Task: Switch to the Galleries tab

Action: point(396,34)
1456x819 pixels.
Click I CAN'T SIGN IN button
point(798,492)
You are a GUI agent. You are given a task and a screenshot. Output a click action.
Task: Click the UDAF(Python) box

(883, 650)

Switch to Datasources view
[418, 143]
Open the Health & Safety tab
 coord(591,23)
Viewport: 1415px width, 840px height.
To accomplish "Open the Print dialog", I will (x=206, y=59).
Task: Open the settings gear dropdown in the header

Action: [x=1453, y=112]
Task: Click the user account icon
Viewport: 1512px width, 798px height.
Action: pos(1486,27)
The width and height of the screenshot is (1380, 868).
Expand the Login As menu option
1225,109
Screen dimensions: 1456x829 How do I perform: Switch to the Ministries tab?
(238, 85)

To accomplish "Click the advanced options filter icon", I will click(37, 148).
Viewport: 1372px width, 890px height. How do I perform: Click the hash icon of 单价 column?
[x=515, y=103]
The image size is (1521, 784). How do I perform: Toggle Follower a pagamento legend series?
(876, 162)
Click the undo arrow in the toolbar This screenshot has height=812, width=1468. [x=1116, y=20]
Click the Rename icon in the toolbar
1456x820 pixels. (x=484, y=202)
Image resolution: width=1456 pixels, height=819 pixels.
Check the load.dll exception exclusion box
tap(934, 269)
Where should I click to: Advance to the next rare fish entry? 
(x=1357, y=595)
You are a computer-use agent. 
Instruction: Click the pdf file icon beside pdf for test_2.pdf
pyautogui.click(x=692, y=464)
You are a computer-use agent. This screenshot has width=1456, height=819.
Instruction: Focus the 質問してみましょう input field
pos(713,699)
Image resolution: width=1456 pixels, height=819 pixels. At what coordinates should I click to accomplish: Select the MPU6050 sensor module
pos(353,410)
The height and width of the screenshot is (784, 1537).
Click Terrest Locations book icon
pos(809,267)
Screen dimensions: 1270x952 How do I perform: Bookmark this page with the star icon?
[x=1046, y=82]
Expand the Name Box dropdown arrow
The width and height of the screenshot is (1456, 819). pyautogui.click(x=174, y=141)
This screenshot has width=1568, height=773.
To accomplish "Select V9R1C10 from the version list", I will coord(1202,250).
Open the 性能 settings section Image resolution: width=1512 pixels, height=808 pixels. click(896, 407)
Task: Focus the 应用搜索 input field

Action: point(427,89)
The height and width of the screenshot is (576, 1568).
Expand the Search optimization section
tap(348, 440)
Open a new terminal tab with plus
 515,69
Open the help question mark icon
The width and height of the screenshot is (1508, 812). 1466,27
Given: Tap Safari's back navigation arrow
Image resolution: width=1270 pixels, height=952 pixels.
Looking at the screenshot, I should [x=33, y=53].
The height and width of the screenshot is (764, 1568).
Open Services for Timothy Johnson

• • •

**What needs to be done**
The entries above must be copied verbatim. Leave none out.

**Result for this exercise**
Task: Switch to the Galleries tab

Action: point(396,34)
1456x819 pixels.
Click I CAN'T SIGN IN button
point(798,492)
You are a GUI agent. You are given a task and a screenshot. Output a click action.
Task: Click the UDAF(Python) box

(883, 650)

Switch to Datasources view
[418, 143]
Open the Health & Safety tab
 coord(591,23)
Viewport: 1415px width, 840px height.
To accomplish "Open the Print dialog", I will (x=206, y=59).
Task: Open the settings gear dropdown in the header

Action: [x=1453, y=112]
Task: Click the user account icon
Viewport: 1512px width, 798px height.
Action: pos(1486,27)
The width and height of the screenshot is (1380, 868).
Expand the Login As menu option
1225,109
Screen dimensions: 1456x829 How do I perform: Switch to the Ministries tab?
(238, 85)

To accomplish "Click the advanced options filter icon", I will click(37, 148).
Viewport: 1372px width, 890px height. How do I perform: Click the hash icon of 单价 column?
[x=515, y=103]
The image size is (1521, 784). How do I perform: Toggle Follower a pagamento legend series?
(876, 162)
Click the undo arrow in the toolbar This screenshot has height=812, width=1468. [x=1116, y=20]
Click the Rename icon in the toolbar
1456x820 pixels. (x=484, y=202)
Image resolution: width=1456 pixels, height=819 pixels.
Check the load.dll exception exclusion box
tap(934, 269)
Where should I click to: Advance to the next rare fish entry? 
(x=1357, y=595)
You are a computer-use agent. 
Instruction: Click the pdf file icon beside pdf for test_2.pdf
pyautogui.click(x=692, y=464)
You are a computer-use agent. This screenshot has width=1456, height=819.
Instruction: Focus the 質問してみましょう input field
pos(713,699)
Image resolution: width=1456 pixels, height=819 pixels. At what coordinates should I click to accomplish: Select the MPU6050 sensor module
pos(353,410)
The height and width of the screenshot is (784, 1537).
Click Terrest Locations book icon
pos(809,267)
Screen dimensions: 1270x952 How do I perform: Bookmark this page with the star icon?
[x=1046, y=82]
Expand the Name Box dropdown arrow
The width and height of the screenshot is (1456, 819). pyautogui.click(x=174, y=141)
This screenshot has width=1568, height=773.
To accomplish "Select V9R1C10 from the version list", I will coord(1202,250).
Open the 性能 settings section Image resolution: width=1512 pixels, height=808 pixels. click(896, 407)
Task: Focus the 应用搜索 input field

Action: point(427,89)
The height and width of the screenshot is (576, 1568).
Expand the Search optimization section
tap(348, 440)
Open a new terminal tab with plus
 515,69
Open the help question mark icon
The width and height of the screenshot is (1508, 812). 1466,27
Given: Tap Safari's back navigation arrow
Image resolution: width=1270 pixels, height=952 pixels.
Looking at the screenshot, I should [x=33, y=53].
The height and width of the screenshot is (764, 1568).
Open Services for Timothy Johnson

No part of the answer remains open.